So I did remove dried off chicks. I also removed the eggs of the hatched chicks. There just didn't seem to be enough room and a couple of the chicks got blocked in and couldn't move. Not sure if I hurt things by opening the lid. 

Once the chicks started hatching the humidity went over 80 and I couldn't seem to bring it down. I'm confused if that is ok or not. Also once lockdown started, I couldn't seem to get humidity over 69 so I guess I would need to put in bigger sponges. 

I think in the future I would only try to hatch out 6 eggs, maybe 8 at most. I think 12 is too many unless it is ok to remove chicks and eggs for more room for last hatching chicks. I understand now why people go for the much larger ones. But at this point I really have to stick to hatching small amounts of chicks.


----------



## Moers kiko boars

Ohhh how adorable! That was very interesting for me.


----------



## AndersonRanch

Awwww yay!!! You got your chicks. 
Candle the eggs before you Toss them, look for any movement. I have not had any that lived past a few days after the others have hatched but it is not unheard of some hatching super late. My sister had one hatch on day 29.
The humidity jumping around is totally normal. What happens is when a chick starts to hatch there is moisture in that egg and it is released which will spike up your humidity, when nothing is hatching it will be lower. I wouldn’t stress over low humidity as long as it stays above 50, I don’t like it too much higher then that when nothing is hatching because as you saw it can spike very fast and high humidity is just as bad as low, actually from playing this year I think it is worse because it drowns the chicks. Sadly though when figuring out your incubator it’s trial by error. I have a hard time with that since we are talking live chicks but you will get that happy medium that works for you. 
Defiantly need dried off chick pics!


----------



## ksalvagno




----------



## Moers kiko boars

7, thats Awesome! They are soooo cute.


----------



## ksalvagno

The chicks are 1.5 weeks old and doing well. Seven hatched and all 7 are thriving. I did have 3 bad eggs and 2 that started to hatch but died. Not sure if the high humidity drown them or what.


----------



## Moers kiko boars

They are sooooo cute!


----------



## FizzyGoats

They are adorable!


----------



## Mike at Capra Vista

What a great variety of chicks. Are they less than 1.5 weeks in the picture?

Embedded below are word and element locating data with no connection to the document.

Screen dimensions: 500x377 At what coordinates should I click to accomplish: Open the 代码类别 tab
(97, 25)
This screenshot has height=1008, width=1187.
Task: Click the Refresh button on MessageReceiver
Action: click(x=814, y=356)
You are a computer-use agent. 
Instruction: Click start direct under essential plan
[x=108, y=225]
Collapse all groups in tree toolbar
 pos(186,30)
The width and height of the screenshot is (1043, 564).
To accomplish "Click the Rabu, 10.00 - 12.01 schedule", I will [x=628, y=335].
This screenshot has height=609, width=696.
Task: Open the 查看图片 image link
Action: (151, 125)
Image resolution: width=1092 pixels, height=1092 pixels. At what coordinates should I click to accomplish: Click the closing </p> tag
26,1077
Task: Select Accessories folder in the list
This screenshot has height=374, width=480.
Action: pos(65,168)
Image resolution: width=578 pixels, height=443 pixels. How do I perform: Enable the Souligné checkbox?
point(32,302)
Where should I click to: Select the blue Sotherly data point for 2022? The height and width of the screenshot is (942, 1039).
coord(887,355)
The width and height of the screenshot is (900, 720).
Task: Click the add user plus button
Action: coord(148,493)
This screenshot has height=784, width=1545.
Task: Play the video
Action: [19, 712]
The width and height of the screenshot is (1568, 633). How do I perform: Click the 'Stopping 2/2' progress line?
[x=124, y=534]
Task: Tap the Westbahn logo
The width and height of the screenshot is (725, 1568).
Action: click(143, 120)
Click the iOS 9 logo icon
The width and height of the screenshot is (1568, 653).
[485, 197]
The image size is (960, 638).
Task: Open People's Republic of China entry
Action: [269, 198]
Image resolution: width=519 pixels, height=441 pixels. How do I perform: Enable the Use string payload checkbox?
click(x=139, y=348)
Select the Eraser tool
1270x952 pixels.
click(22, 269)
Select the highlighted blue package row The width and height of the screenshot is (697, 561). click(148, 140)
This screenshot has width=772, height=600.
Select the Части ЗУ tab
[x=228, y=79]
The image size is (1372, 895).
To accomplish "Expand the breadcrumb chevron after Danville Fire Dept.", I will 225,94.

Looks like they are only a couple of days.


----------



## ksalvagno

They are 1.5 weeks old in the last picture.


----------



## Mike at Capra Vista

That's just not fair. They still look so cute and fuzzy. Mine had significantly more feather growth by that age. 
Hope yours continue to be healthy.


----------



## BarnOwl

Congratulations on your hatch! I love candling and incubating eggs. I've only done two batches so far (one for quail and one for chickens) but it is so addicting. My lack of carpentry skills may be a good thing---because if I could build brooders, coops, and grow-out pens, I'd probably be incubating eggs all the time.  I pull the chicks that have hatched when things start to get too chaotic in the incubator. I don't think I've had any get shrink wrapped yet. I just open the lid for the least amount of time that I can, sweep the chicks out quickly, and throw a damp paper towel in as I close the lid--that seems to restore the humidity level.

Your chicks are so cute!


----------



## ksalvagno

Here are 2 week old pictures. I have one pretty one I sure hope is a hen. Everyone seems healthy and happy.


----------



## FizzyGoats

What a cool collection of chicks. They are also too stinkin’ cute! Glad they’re doing well. How old do they need to be before you’ll be able to tell the females from the males?


----------



## ksalvagno

I'm not sure at what age you can tell the difference. With my inexperience, it will probably be a while.


----------



## Sfgwife

ksalvagno said:


> The chicks are 1.5 weeks old and doing well. Seven hatched and all 7 are thriving. I did have 3 bad eggs and 2 that started to hatch but died. Not sure if the high humidity drown them or what.
> View attachment 211585



Woohoo way to go!


----------



## Moers kiko boars

❤💗😍🥰❤💗 Sooooo cute! They look GREAT!


----------



## ksalvagno

Chicks are 3 weeks old. They have been moved to the garage. Getting too big for the box and one got out. They have a new "friend."


----------



## Moers kiko boars

They are soooooo cute!


----------



## FizzyGoats

A friend who thinks they look tasty. 

They are growing quickly. They look great and are still adorable, of course.


----------



## ksalvagno

The chicks are 9 weeks old and in the barn. I have them in their own space for now.


----------



## Moers kiko boars

They have really grown! You did Good! 👍😁


----------



## FizzyGoats

They are getting big. Looks like they’re enjoying their new digs. Its crazy how fast they grow.


----------



## ksalvagno

The chicks are 14 weeks old now. I let them out and letting the 2 groups integrate. Of course right now they are staying apart but so far no fighting. First time outside.


----------



## Tanya

ksalvagno said:


> The chicks are 14 weeks old now. I let them out and letting the 2 groups integrate. Of course right now they are staying apart but so far no fighting. First time outside.
> View attachment 215289


Very very nice. Looks good.


----------



## Moers kiko boars

Wow..they look great! Good Job!


----------



## FizzyGoats

They look good. Staying apart with no fighting is amazing. I’m sure they’ll slowly mingle. It’s so crazy you were watching those little creatures inside their shells a little over 3 months ago. Now look at them.


----------



## daisymay

how many boys did you end up with?


----------



## ksalvagno

daisymay said:


> how many boys did you end up with?


Just one rooster. I'm very thankful.


----------